▸ Data for the task:
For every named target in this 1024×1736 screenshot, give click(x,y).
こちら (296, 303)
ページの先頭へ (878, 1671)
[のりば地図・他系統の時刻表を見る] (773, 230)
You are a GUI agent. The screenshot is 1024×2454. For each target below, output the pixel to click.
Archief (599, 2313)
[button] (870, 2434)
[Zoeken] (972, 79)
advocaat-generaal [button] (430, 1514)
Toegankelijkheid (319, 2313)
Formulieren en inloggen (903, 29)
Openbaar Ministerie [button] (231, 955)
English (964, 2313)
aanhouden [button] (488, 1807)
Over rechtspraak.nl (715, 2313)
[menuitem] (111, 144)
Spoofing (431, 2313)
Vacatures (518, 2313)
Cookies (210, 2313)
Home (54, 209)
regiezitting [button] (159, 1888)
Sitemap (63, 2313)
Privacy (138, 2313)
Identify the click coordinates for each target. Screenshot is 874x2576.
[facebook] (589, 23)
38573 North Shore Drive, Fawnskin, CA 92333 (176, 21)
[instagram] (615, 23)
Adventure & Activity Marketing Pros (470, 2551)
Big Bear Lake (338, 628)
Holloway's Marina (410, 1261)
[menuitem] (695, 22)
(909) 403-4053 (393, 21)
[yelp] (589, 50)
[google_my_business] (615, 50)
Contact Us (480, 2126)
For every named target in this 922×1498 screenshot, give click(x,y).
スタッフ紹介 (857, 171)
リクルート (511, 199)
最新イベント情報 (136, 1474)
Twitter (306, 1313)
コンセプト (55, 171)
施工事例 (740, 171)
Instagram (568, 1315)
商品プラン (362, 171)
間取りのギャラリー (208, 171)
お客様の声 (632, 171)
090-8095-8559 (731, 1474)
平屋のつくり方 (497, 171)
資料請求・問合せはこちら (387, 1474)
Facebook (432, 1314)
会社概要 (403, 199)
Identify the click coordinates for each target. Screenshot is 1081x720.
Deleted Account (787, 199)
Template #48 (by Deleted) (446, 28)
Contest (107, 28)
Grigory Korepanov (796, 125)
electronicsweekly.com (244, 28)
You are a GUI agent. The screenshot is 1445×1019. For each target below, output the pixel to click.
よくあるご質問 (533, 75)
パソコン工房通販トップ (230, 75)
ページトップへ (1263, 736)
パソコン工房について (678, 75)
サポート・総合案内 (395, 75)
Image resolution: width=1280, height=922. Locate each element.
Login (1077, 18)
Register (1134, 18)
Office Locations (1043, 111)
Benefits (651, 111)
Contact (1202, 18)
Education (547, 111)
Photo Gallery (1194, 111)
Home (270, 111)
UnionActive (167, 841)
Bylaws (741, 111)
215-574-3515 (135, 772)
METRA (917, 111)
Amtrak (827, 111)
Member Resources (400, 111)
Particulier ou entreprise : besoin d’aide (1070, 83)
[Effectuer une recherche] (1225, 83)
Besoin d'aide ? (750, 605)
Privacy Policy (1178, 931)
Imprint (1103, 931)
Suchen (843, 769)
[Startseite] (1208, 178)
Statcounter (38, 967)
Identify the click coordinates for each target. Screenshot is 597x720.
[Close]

▸ Stated goal: Can you reproduce all of the records above, line for line and without any changes?

▸ Output of the exercise:
For every named target in this 1024×1736 screenshot, give click(x,y).
こちら (296, 303)
ページの先頭へ (878, 1671)
[のりば地図・他系統の時刻表を見る] (773, 230)
You are a GUI agent. The screenshot is 1024×2454. For each target below, output the pixel to click.
Archief (599, 2313)
[button] (870, 2434)
[Zoeken] (972, 79)
advocaat-generaal [button] (430, 1514)
Toegankelijkheid (319, 2313)
Formulieren en inloggen (903, 29)
Openbaar Ministerie [button] (231, 955)
English (964, 2313)
aanhouden [button] (488, 1807)
Over rechtspraak.nl (715, 2313)
[menuitem] (111, 144)
Spoofing (431, 2313)
Vacatures (518, 2313)
Cookies (210, 2313)
Home (54, 209)
regiezitting [button] (159, 1888)
Sitemap (63, 2313)
Privacy (138, 2313)
Identify the click coordinates for each target. Screenshot is 874x2576.
[facebook] (589, 23)
38573 North Shore Drive, Fawnskin, CA 92333 (176, 21)
[instagram] (615, 23)
Adventure & Activity Marketing Pros (470, 2551)
Big Bear Lake (338, 628)
Holloway's Marina (410, 1261)
[menuitem] (695, 22)
(909) 403-4053 (393, 21)
[yelp] (589, 50)
[google_my_business] (615, 50)
Contact Us (480, 2126)
For every named target in this 922×1498 screenshot, give click(x,y).
スタッフ紹介 (857, 171)
リクルート (511, 199)
最新イベント情報 (136, 1474)
Twitter (306, 1313)
コンセプト (55, 171)
施工事例 (740, 171)
Instagram (568, 1315)
商品プラン (362, 171)
間取りのギャラリー (208, 171)
お客様の声 (632, 171)
090-8095-8559 (731, 1474)
平屋のつくり方 (497, 171)
資料請求・問合せはこちら (387, 1474)
Facebook (432, 1314)
会社概要 (403, 199)
Identify the click coordinates for each target. Screenshot is 1081x720.
Deleted Account (787, 199)
Template #48 (by Deleted) (446, 28)
Contest (107, 28)
Grigory Korepanov (796, 125)
electronicsweekly.com (244, 28)
You are a GUI agent. The screenshot is 1445×1019. For each target below, output the pixel to click.
よくあるご質問 (533, 75)
パソコン工房通販トップ (230, 75)
ページトップへ (1263, 736)
パソコン工房について (678, 75)
サポート・総合案内 (395, 75)
Image resolution: width=1280, height=922. Locate each element.
Login (1077, 18)
Register (1134, 18)
Office Locations (1043, 111)
Benefits (651, 111)
Contact (1202, 18)
Education (547, 111)
Photo Gallery (1194, 111)
Home (270, 111)
UnionActive (167, 841)
Bylaws (741, 111)
215-574-3515 (135, 772)
METRA (917, 111)
Amtrak (827, 111)
Member Resources (400, 111)
Particulier ou entreprise : besoin d’aide (1070, 83)
[Effectuer une recherche] (1225, 83)
Besoin d'aide ? (750, 605)
Privacy Policy (1178, 931)
Imprint (1103, 931)
Suchen (843, 769)
[Startseite] (1208, 178)
Statcounter (38, 967)
Identify the click coordinates for each target. Screenshot is 597x720.
[Close]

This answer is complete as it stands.